-- TASK STATEMENT --
Leaving out every picture, please repeat exactly the line that contains "Like the tweet showing 1,171 likes" and each line after it through the final line below.

****

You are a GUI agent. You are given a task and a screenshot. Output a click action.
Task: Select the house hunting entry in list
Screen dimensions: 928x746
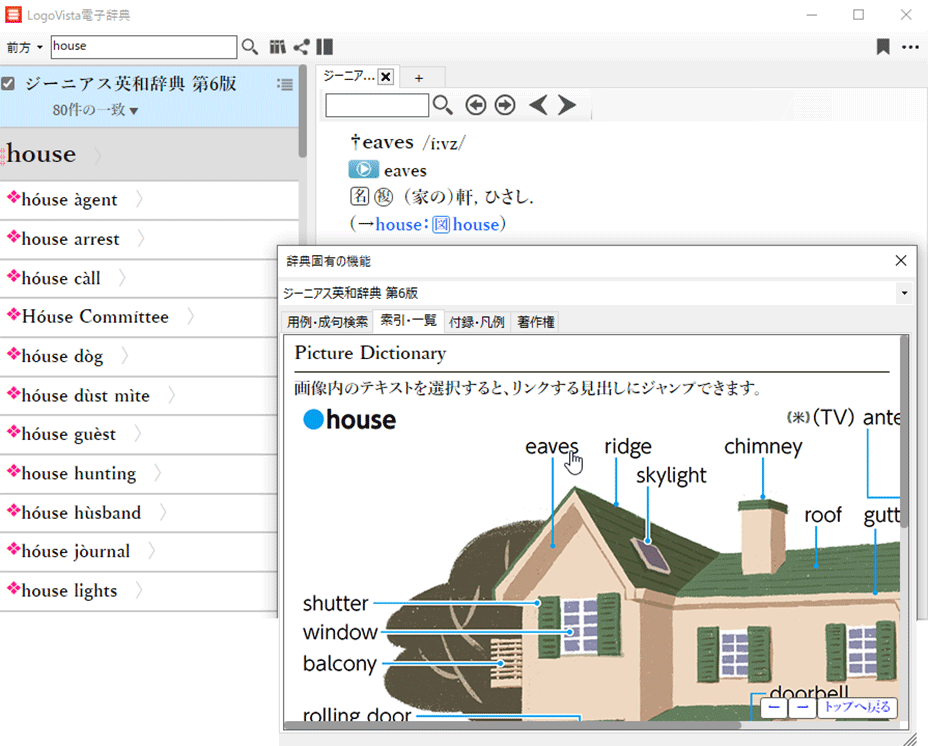point(78,473)
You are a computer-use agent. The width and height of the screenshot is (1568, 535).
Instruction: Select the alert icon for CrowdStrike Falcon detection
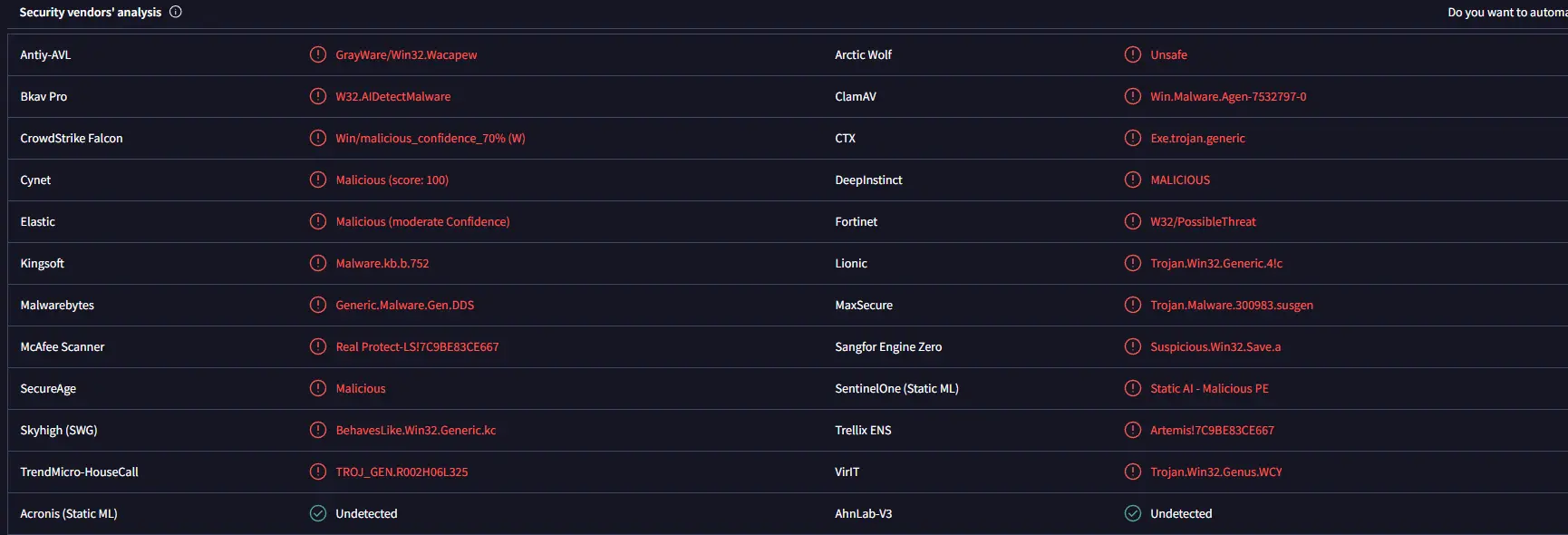tap(318, 138)
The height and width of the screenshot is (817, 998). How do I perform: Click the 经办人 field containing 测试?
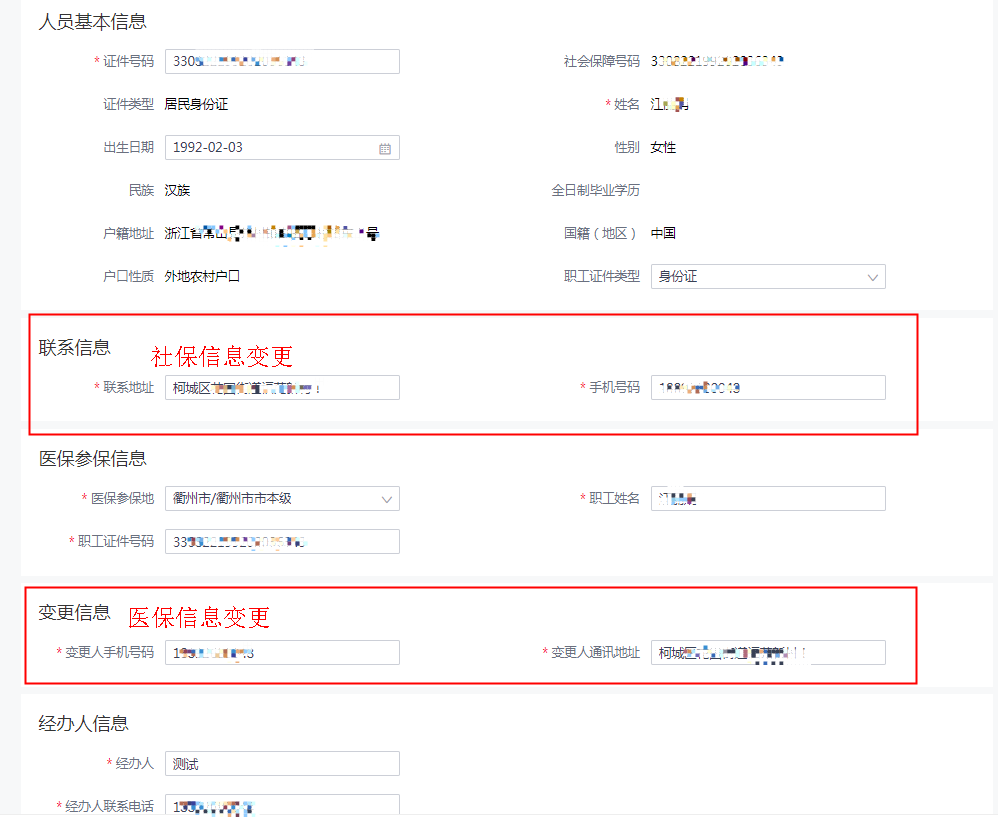click(x=282, y=764)
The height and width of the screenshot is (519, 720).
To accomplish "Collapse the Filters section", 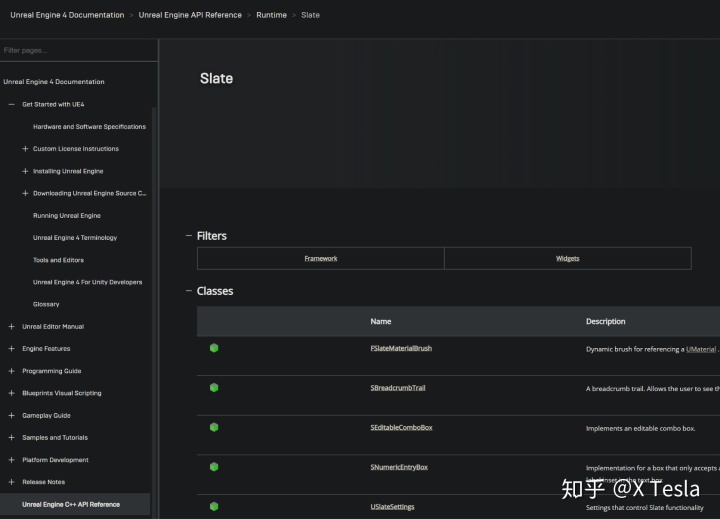I will (188, 236).
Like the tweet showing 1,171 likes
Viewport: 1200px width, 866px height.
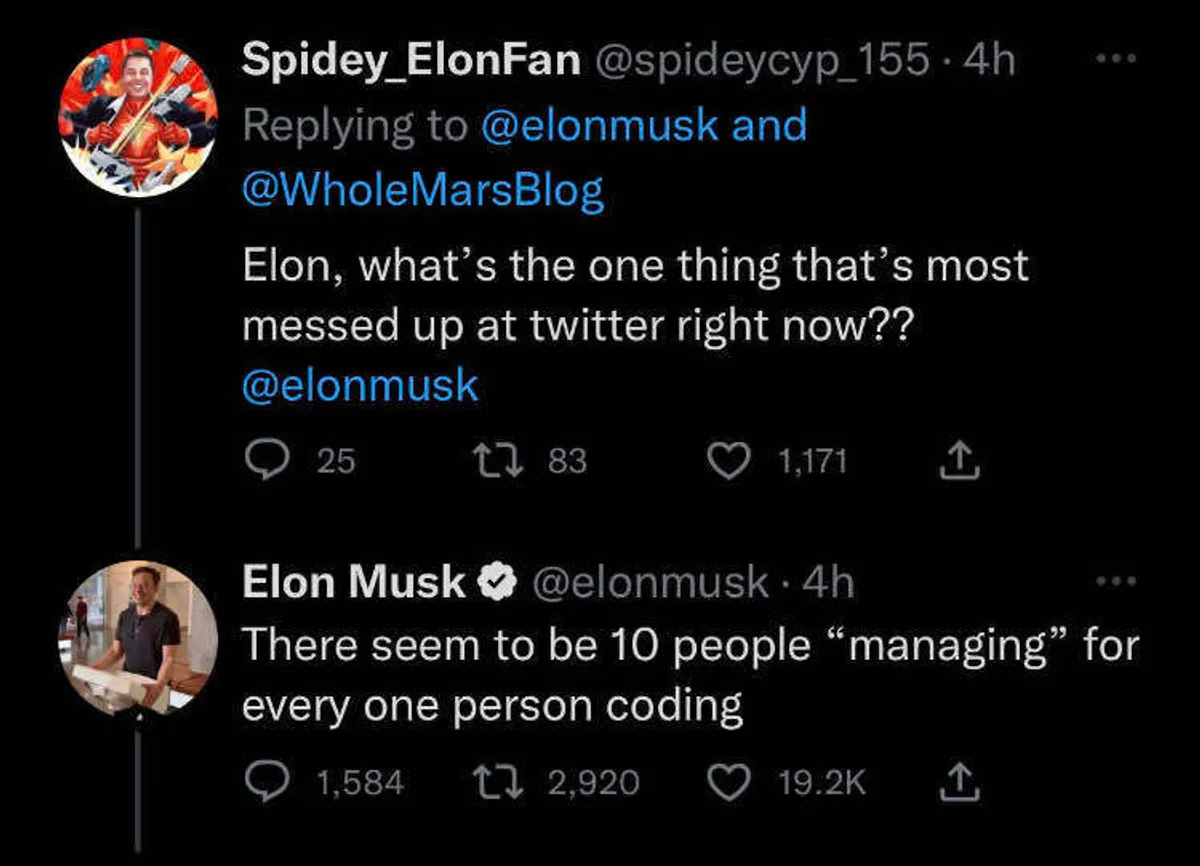click(x=729, y=460)
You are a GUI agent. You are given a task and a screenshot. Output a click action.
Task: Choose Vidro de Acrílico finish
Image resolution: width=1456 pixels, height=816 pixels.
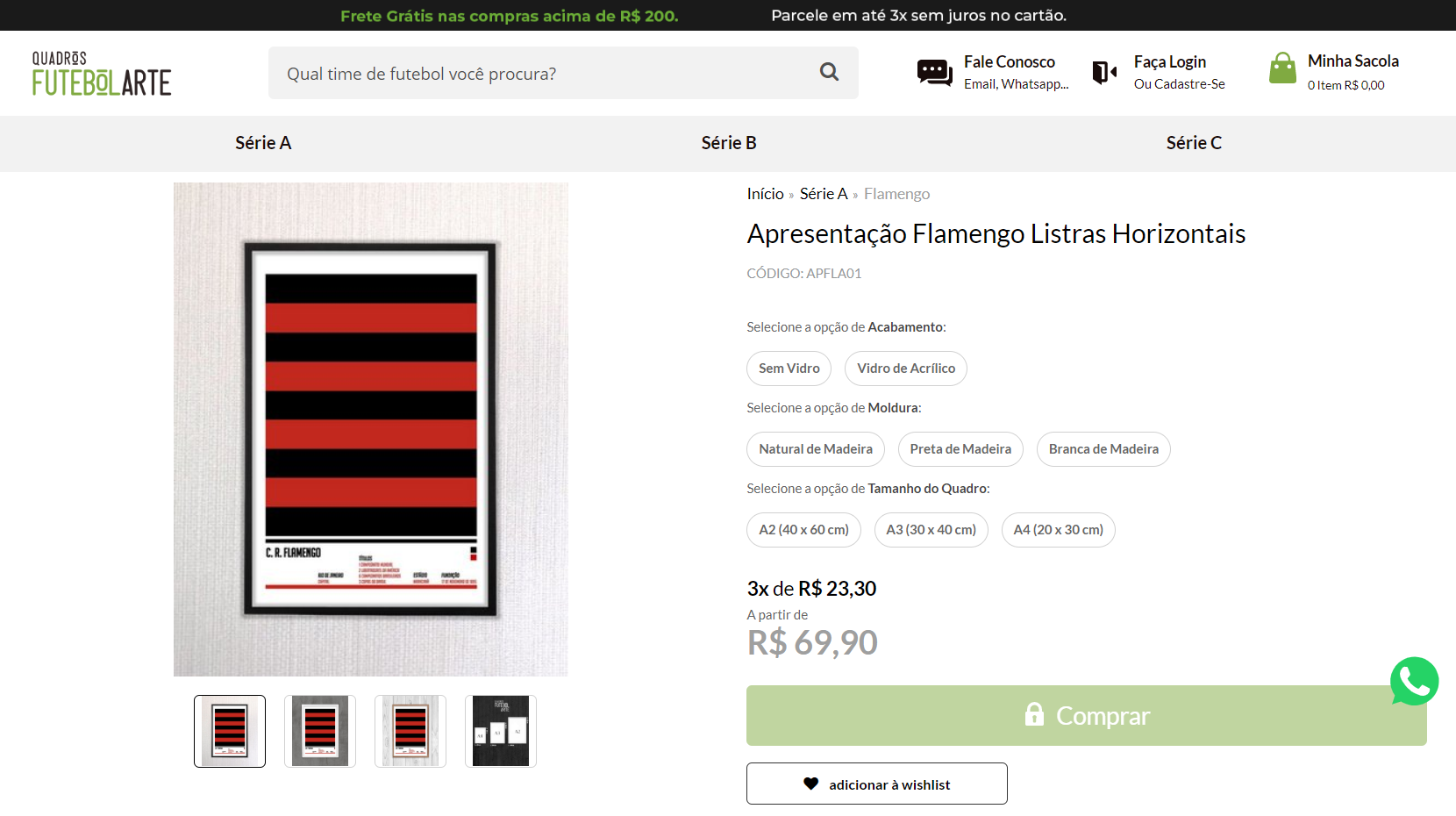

****

-- RESPONSE TO THE EXERCISE --
Like the tweet showing 1,171 likes
Viewport: 1200px width, 866px height.
click(x=729, y=460)
You are a GUI agent. You are given a task and a screenshot. Output a click action.
Task: Choose Vidro de Acrílico finish
Image resolution: width=1456 pixels, height=816 pixels.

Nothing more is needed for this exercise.